Task statement ->
Set down all the records below, word for word.

Collected data entries:
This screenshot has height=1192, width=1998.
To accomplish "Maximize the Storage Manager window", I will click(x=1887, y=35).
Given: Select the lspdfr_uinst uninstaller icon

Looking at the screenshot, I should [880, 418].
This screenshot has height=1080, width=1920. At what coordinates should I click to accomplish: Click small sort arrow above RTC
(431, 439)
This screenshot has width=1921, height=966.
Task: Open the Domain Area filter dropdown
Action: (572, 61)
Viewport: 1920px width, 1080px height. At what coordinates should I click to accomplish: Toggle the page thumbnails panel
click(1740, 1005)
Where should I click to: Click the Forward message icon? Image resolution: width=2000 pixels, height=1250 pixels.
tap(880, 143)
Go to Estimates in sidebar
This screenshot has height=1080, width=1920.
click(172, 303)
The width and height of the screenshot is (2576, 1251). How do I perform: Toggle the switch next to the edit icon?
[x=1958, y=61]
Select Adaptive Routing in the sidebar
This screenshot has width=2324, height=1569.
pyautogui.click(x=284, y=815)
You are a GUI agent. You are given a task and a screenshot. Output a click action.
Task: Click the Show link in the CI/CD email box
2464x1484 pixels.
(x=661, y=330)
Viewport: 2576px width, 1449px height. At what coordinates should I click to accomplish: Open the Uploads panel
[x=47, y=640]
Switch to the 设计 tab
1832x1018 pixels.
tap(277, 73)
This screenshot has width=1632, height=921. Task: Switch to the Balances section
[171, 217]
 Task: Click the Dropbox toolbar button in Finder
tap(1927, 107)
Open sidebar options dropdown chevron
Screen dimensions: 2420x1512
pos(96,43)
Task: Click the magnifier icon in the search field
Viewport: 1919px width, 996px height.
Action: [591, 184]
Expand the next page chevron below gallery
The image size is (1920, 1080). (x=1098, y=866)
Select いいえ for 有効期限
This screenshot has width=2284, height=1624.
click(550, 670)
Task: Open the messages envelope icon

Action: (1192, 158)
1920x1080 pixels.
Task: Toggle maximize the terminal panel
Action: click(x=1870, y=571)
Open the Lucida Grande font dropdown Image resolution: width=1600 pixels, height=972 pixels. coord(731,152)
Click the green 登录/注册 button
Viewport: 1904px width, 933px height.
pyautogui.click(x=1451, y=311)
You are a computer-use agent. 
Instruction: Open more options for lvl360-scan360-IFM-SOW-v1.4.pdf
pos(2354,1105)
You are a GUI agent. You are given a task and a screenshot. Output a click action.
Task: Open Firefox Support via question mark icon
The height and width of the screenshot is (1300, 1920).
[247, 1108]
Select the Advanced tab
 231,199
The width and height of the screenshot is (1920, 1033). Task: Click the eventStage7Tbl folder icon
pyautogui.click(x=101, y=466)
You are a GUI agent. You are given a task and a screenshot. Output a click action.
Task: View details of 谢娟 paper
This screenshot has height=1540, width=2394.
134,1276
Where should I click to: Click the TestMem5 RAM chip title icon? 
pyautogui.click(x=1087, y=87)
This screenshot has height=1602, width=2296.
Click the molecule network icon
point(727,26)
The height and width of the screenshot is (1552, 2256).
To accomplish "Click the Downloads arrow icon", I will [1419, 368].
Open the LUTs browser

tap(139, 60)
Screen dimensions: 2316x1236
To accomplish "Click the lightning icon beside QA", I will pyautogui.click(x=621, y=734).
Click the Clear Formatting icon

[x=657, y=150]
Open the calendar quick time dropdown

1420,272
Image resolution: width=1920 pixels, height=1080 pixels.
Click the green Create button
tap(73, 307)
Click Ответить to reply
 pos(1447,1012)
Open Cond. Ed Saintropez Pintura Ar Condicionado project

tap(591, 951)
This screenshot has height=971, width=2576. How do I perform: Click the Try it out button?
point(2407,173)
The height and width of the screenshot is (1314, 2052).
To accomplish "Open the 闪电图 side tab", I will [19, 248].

Solution for this problem ->
This screenshot has height=1192, width=1998.
To accomplish "Maximize the Storage Manager window", I will click(x=1887, y=35).
Given: Select the lspdfr_uinst uninstaller icon

Looking at the screenshot, I should [880, 418].
This screenshot has height=1080, width=1920. At what coordinates should I click to accomplish: Click small sort arrow above RTC
(431, 439)
This screenshot has width=1921, height=966.
Task: Open the Domain Area filter dropdown
Action: (572, 61)
Viewport: 1920px width, 1080px height. At what coordinates should I click to accomplish: Toggle the page thumbnails panel
click(1740, 1005)
Where should I click to: Click the Forward message icon? Image resolution: width=2000 pixels, height=1250 pixels.
tap(880, 143)
Go to Estimates in sidebar
This screenshot has height=1080, width=1920.
click(172, 303)
The width and height of the screenshot is (2576, 1251). How do I perform: Toggle the switch next to the edit icon?
[x=1958, y=61]
Select Adaptive Routing in the sidebar
This screenshot has width=2324, height=1569.
pyautogui.click(x=284, y=815)
You are a GUI agent. You are given a task and a screenshot. Output a click action.
Task: Click the Show link in the CI/CD email box
2464x1484 pixels.
(x=661, y=330)
Viewport: 2576px width, 1449px height. At what coordinates should I click to accomplish: Open the Uploads panel
[x=47, y=640]
Switch to the 设计 tab
1832x1018 pixels.
tap(277, 73)
This screenshot has width=1632, height=921. Task: Switch to the Balances section
[171, 217]
 Task: Click the Dropbox toolbar button in Finder
tap(1927, 107)
Open sidebar options dropdown chevron
Screen dimensions: 2420x1512
pos(96,43)
Task: Click the magnifier icon in the search field
Viewport: 1919px width, 996px height.
Action: [591, 184]
Expand the next page chevron below gallery
The image size is (1920, 1080). (x=1098, y=866)
Select いいえ for 有効期限
This screenshot has width=2284, height=1624.
click(550, 670)
Task: Open the messages envelope icon

Action: (1192, 158)
1920x1080 pixels.
Task: Toggle maximize the terminal panel
Action: click(x=1870, y=571)
Open the Lucida Grande font dropdown Image resolution: width=1600 pixels, height=972 pixels. coord(731,152)
Click the green 登录/注册 button
Viewport: 1904px width, 933px height.
pyautogui.click(x=1451, y=311)
You are a computer-use agent. 
Instruction: Open more options for lvl360-scan360-IFM-SOW-v1.4.pdf
pos(2354,1105)
You are a GUI agent. You are given a task and a screenshot. Output a click action.
Task: Open Firefox Support via question mark icon
The height and width of the screenshot is (1300, 1920).
[247, 1108]
Select the Advanced tab
 231,199
The width and height of the screenshot is (1920, 1033). Task: Click the eventStage7Tbl folder icon
pyautogui.click(x=101, y=466)
You are a GUI agent. You are given a task and a screenshot. Output a click action.
Task: View details of 谢娟 paper
This screenshot has height=1540, width=2394.
134,1276
Where should I click to: Click the TestMem5 RAM chip title icon? 
pyautogui.click(x=1087, y=87)
This screenshot has height=1602, width=2296.
Click the molecule network icon
point(727,26)
The height and width of the screenshot is (1552, 2256).
To accomplish "Click the Downloads arrow icon", I will [1419, 368].
Open the LUTs browser

tap(139, 60)
Screen dimensions: 2316x1236
To accomplish "Click the lightning icon beside QA", I will pyautogui.click(x=621, y=734).
Click the Clear Formatting icon

[x=657, y=150]
Open the calendar quick time dropdown

1420,272
Image resolution: width=1920 pixels, height=1080 pixels.
Click the green Create button
tap(73, 307)
Click Ответить to reply
 pos(1447,1012)
Open Cond. Ed Saintropez Pintura Ar Condicionado project

tap(591, 951)
This screenshot has height=971, width=2576. How do I perform: Click the Try it out button?
point(2407,173)
The height and width of the screenshot is (1314, 2052).
To accomplish "Open the 闪电图 side tab", I will [19, 248].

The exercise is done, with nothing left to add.